Provided information:
......
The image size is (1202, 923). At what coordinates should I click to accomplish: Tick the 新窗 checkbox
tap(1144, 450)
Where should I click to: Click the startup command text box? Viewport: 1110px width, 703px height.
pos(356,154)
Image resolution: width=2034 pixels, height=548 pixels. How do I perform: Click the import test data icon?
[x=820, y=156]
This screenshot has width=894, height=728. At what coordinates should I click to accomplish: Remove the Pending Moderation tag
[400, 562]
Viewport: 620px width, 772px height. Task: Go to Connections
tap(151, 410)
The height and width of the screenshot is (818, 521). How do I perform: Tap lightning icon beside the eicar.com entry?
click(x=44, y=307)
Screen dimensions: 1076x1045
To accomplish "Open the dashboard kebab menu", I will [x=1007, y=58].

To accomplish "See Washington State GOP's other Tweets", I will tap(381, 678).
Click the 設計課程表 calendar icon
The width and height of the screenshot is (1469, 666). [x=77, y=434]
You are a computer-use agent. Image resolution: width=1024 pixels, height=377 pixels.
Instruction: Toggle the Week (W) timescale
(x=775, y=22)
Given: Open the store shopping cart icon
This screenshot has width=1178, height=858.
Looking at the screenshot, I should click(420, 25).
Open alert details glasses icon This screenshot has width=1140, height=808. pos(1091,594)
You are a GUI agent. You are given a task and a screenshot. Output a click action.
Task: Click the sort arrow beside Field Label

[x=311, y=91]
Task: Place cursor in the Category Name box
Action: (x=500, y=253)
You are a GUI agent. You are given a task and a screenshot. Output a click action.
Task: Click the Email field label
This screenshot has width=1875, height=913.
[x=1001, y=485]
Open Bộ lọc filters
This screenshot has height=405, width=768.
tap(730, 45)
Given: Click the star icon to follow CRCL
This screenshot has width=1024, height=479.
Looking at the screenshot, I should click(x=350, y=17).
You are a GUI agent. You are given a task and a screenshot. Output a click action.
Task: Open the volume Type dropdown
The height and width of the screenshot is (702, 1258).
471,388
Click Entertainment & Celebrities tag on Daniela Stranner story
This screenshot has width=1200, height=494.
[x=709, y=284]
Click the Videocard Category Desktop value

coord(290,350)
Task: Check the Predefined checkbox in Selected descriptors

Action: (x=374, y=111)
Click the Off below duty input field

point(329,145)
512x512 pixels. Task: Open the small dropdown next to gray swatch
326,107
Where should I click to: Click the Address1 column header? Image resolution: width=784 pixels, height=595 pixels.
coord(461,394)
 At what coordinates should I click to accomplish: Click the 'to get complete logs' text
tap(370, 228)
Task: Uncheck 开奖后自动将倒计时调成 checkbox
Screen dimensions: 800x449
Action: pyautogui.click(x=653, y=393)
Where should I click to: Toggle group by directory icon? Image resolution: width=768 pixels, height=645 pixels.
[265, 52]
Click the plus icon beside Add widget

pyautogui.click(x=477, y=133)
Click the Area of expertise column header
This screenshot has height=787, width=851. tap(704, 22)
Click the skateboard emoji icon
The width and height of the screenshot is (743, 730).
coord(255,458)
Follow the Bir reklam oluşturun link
......
Could you repeat the listing above, exactly as it is shown?

Answer below:
The image size is (1202, 923). At what coordinates should I click to accomplish: Tick the 新窗 checkbox
tap(1144, 450)
Where should I click to: Click the startup command text box? Viewport: 1110px width, 703px height.
pos(356,154)
Image resolution: width=2034 pixels, height=548 pixels. How do I perform: Click the import test data icon?
[x=820, y=156]
This screenshot has width=894, height=728. At what coordinates should I click to accomplish: Remove the Pending Moderation tag
[400, 562]
Viewport: 620px width, 772px height. Task: Go to Connections
tap(151, 410)
The height and width of the screenshot is (818, 521). How do I perform: Tap lightning icon beside the eicar.com entry?
click(x=44, y=307)
Screen dimensions: 1076x1045
To accomplish "Open the dashboard kebab menu", I will [x=1007, y=58].

To accomplish "See Washington State GOP's other Tweets", I will tap(381, 678).
Click the 設計課程表 calendar icon
The width and height of the screenshot is (1469, 666). [x=77, y=434]
You are a computer-use agent. Image resolution: width=1024 pixels, height=377 pixels.
Instruction: Toggle the Week (W) timescale
(x=775, y=22)
Given: Open the store shopping cart icon
This screenshot has width=1178, height=858.
Looking at the screenshot, I should click(420, 25).
Open alert details glasses icon This screenshot has width=1140, height=808. pos(1091,594)
You are a GUI agent. You are given a task and a screenshot. Output a click action.
Task: Click the sort arrow beside Field Label

[x=311, y=91]
Task: Place cursor in the Category Name box
Action: (x=500, y=253)
You are a GUI agent. You are given a task and a screenshot. Output a click action.
Task: Click the Email field label
This screenshot has width=1875, height=913.
[x=1001, y=485]
Open Bộ lọc filters
This screenshot has height=405, width=768.
tap(730, 45)
Given: Click the star icon to follow CRCL
This screenshot has width=1024, height=479.
Looking at the screenshot, I should click(x=350, y=17).
You are a GUI agent. You are given a task and a screenshot. Output a click action.
Task: Open the volume Type dropdown
The height and width of the screenshot is (702, 1258).
471,388
Click Entertainment & Celebrities tag on Daniela Stranner story
This screenshot has width=1200, height=494.
[x=709, y=284]
Click the Videocard Category Desktop value

coord(290,350)
Task: Check the Predefined checkbox in Selected descriptors

Action: (x=374, y=111)
Click the Off below duty input field

point(329,145)
512x512 pixels. Task: Open the small dropdown next to gray swatch
326,107
Where should I click to: Click the Address1 column header? Image resolution: width=784 pixels, height=595 pixels.
coord(461,394)
 At what coordinates should I click to accomplish: Click the 'to get complete logs' text
tap(370, 228)
Task: Uncheck 开奖后自动将倒计时调成 checkbox
Screen dimensions: 800x449
Action: pyautogui.click(x=653, y=393)
Where should I click to: Toggle group by directory icon? Image resolution: width=768 pixels, height=645 pixels.
[265, 52]
Click the plus icon beside Add widget

pyautogui.click(x=477, y=133)
Click the Area of expertise column header
This screenshot has height=787, width=851. tap(704, 22)
Click the skateboard emoji icon
The width and height of the screenshot is (743, 730).
coord(255,458)
Follow the Bir reklam oluşturun link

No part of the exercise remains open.